## begin INPUT MATERIAL
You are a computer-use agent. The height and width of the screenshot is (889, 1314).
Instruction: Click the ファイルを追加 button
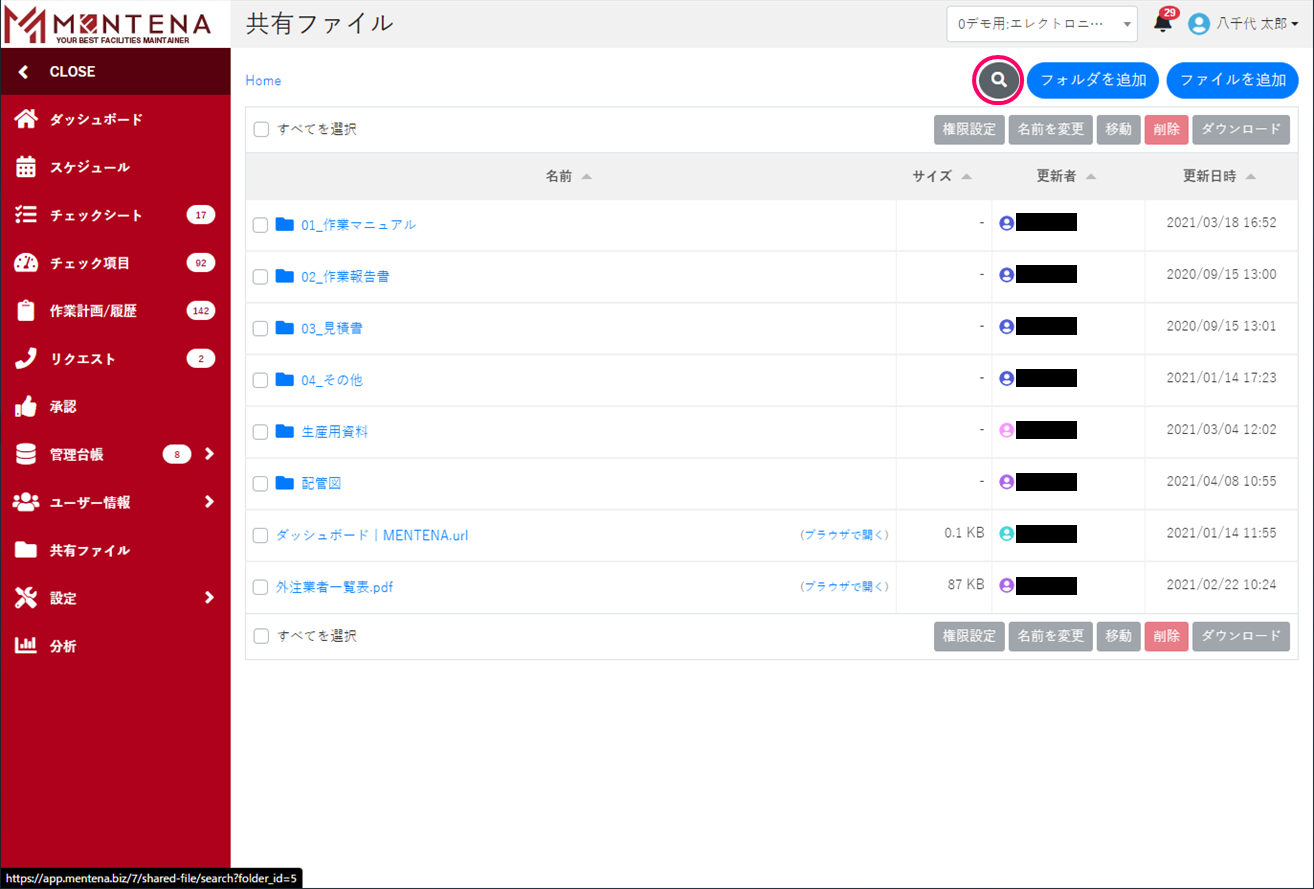tap(1232, 80)
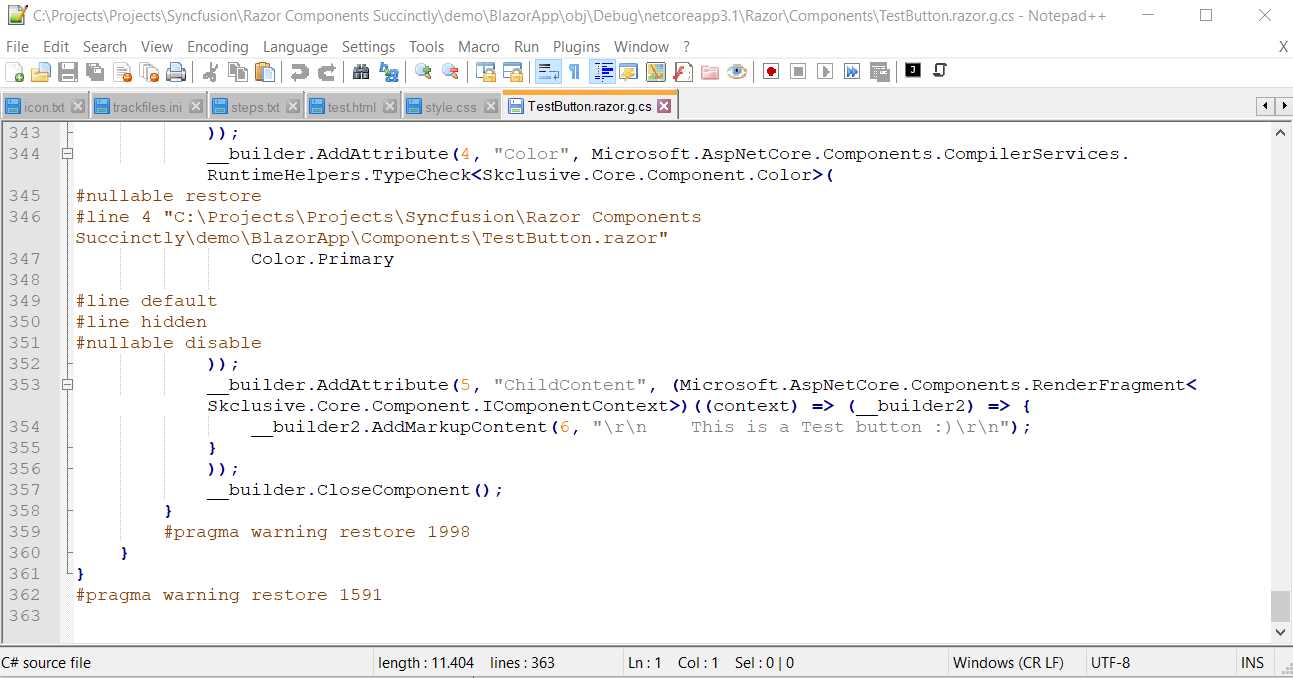Create a new file
Viewport: 1293px width, 678px height.
pos(14,71)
## end INPUT MATERIAL
PROBLEM REQUIREMENTS. Reproduce the lines above, switching "button" to "control" and keeping everything else unchanged. Leave out the pictures.

THE SOLUTION.
You are a computer-use agent. The height and width of the screenshot is (889, 1314).
Instruction: Click the ファイルを追加 control
tap(1232, 80)
Create a new file
Viewport: 1293px width, 678px height.
pos(14,71)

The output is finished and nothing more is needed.